AI revolution shines the spotlight on GPU potential
The division of labor in the semiconductor world used to be simple. CPUs did the lion’s share of the work and got the lion’s share of the glory.
Aside from gamers and a few professionals, hardly anyone thought about specialized processors, including the graphics chips known as GPUs. But times have changed. The artificial intelligence revolution has made GPUs the talk of the tech industry.
Not long ago, the leading GPU manufacturer, NVIDIA, created a special operating system to run general compute tasks on their processors. Not long after, data scientists realized that GPUs’ parallel architecture and massive bandwidth were perfectly suited to the matrix calculations used to train neural networks for AI. By one estimate, a single GPU can run a training algorithm 40X faster than a CPU.
The combination of GPUs, deep learning and huge data sets unleashed a wave of innovation in applications like financial modeling, cutting-edge scientific research and oil and gas exploration. NVIDIA has become the darling of the business world. It’s clear GPUs can do a lot more than push pixels. The question now is, how much more can they do, and how much more will this market grow?

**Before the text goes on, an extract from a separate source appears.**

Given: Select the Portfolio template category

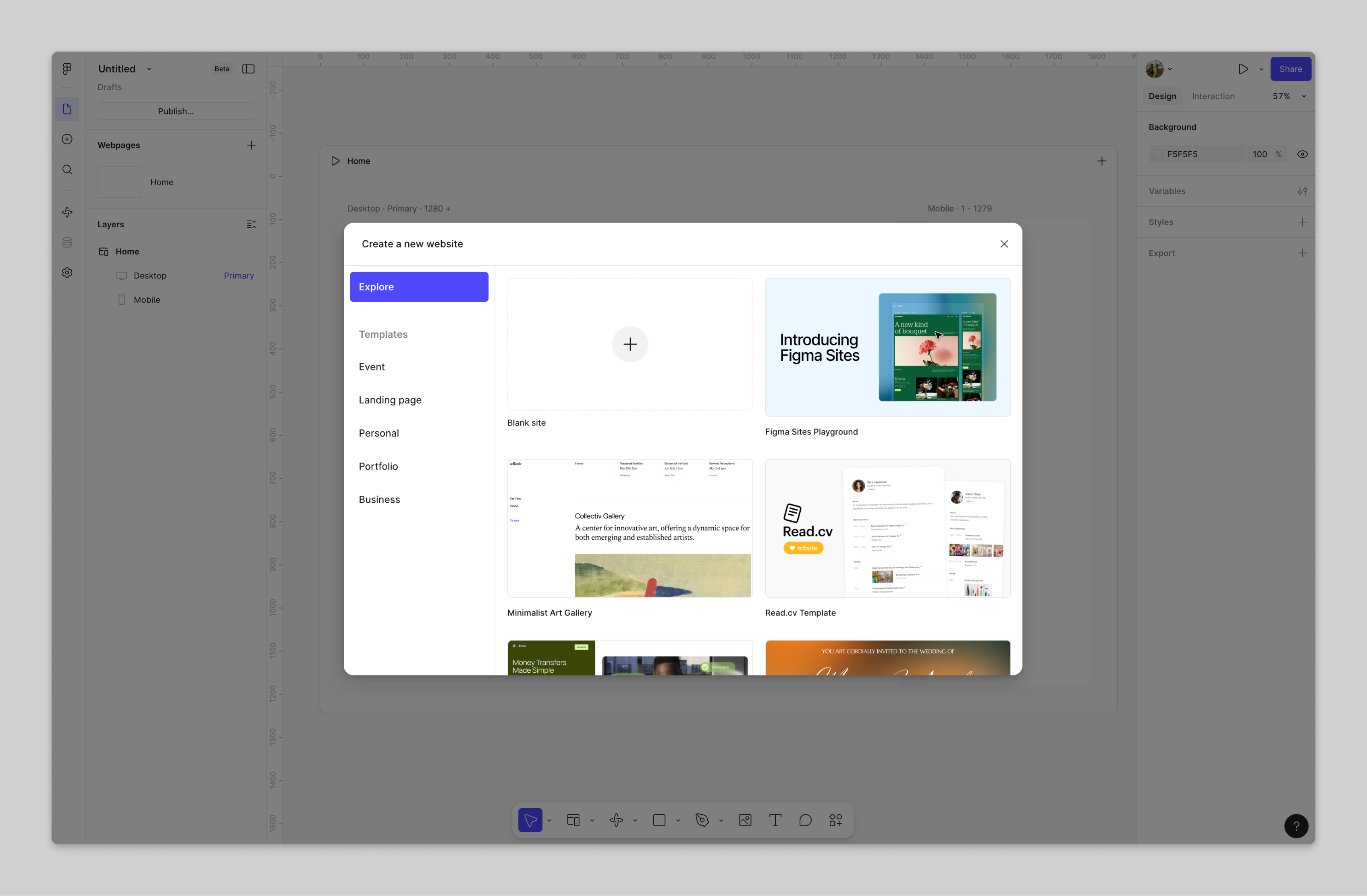Looking at the screenshot, I should pyautogui.click(x=378, y=466).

Quite a bit, it would seem. Training is just the last mile in a long AI pipeline. Before that, you first need to select training data from an existing large dataset, potentially filtering, aggregating, and joining billions of records. Then you need to explore it to weed out anomalies and identify predictive correlations, before building your training model. It usually takes several iterations to find the best combination of inputs (or ‘features’ in data science lingo).

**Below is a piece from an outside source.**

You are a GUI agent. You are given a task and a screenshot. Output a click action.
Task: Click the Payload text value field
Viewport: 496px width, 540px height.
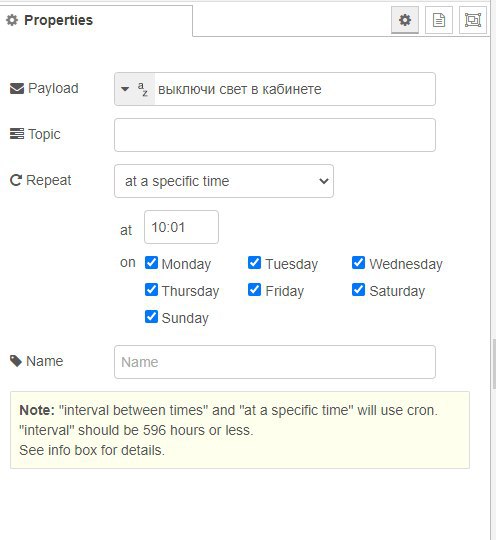click(295, 89)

As the training progresses, you have to analyze the output—usually by visualizing it —to figure out how well the system is learning. All this data prep and analysis often takes longer than the training itself.
All these tasks are essential to AI, and GPUs can perform all of them faster than CPUs. That’s largely because of the speed with which they can transfer data between one another. A server stocked with NVIDIA Pascal GPUs can scan roughly 6 terabytes of data per second between them. That’s more than 60X faster than a typical two-socket server (i.e. one with GPU and CPU), which generally can’t process information at more than 100 gigabytes per second.
Nevertheless, most AI setups still replicate the old division of labor, with the training on GPUs, and querying, cleaning and analysis running on CPU-based platforms.
Why? In a word, integration. The CPU world had years to develop tools for exchanging data between applications. AI data pipelines on CPUs may have been relatively slow, but they worked. An equivalent GPU data pipeline didn’t really exist. The only way to connect the different processes and algorithms running on GPUs was to move the data back to CPU and possibly even over the network.
Faced with a choice between speed and convenience, data scientists picked the latter.
But there are signs that status quo is starting to change. An open-source end-to-end AI pipeline for GPUs is starting to take shape (full disclosure, MapD is a cofounder of the project, along with Continuum and H2O). Once it matures, the rationale for leaning so heavily on CPUs for machine learning will become less compelling.
Consider the implications. According to analyst firm IDC, the AI market will reach $12.5B this year, with roughly $2B going to dedicated servers and storage. It further predicts the total market will grow to $46B by 2020. If the share that goes into hardware remains the same, we might predict that the worldwide market for AI-dedicated hardware will reach more than $7B in less than three years, a figure that represents about 12% of Intel’s total revenue ($59.4B) in 2016—hardly chump change, and a figure that’s likely to grow.
Will all those dollars really flow into the GPU market? Probably not at first. Many organizations will want to leverage their existing investments in CPUs. It’s worth noting that some of that new CPU investment will be funneled into alternatives to X86 chips, such as IBM’s Power architecture which can support increased bandwidth to GPUs via NVLink.
It’s also worth noting that GPUs are just part of the ferment in the semiconductor world. A new breed of even more specialized chips, like Google’s Tensor Processing Unit, could affect the market in unpredictable ways, along with cloud offerings that deliver the new chips’ computing cycles as a service.
But while the details may be hazy, one thing is clear: the unchallenged reign of King CPU is over, and computing is getting a lot more interesting as a result.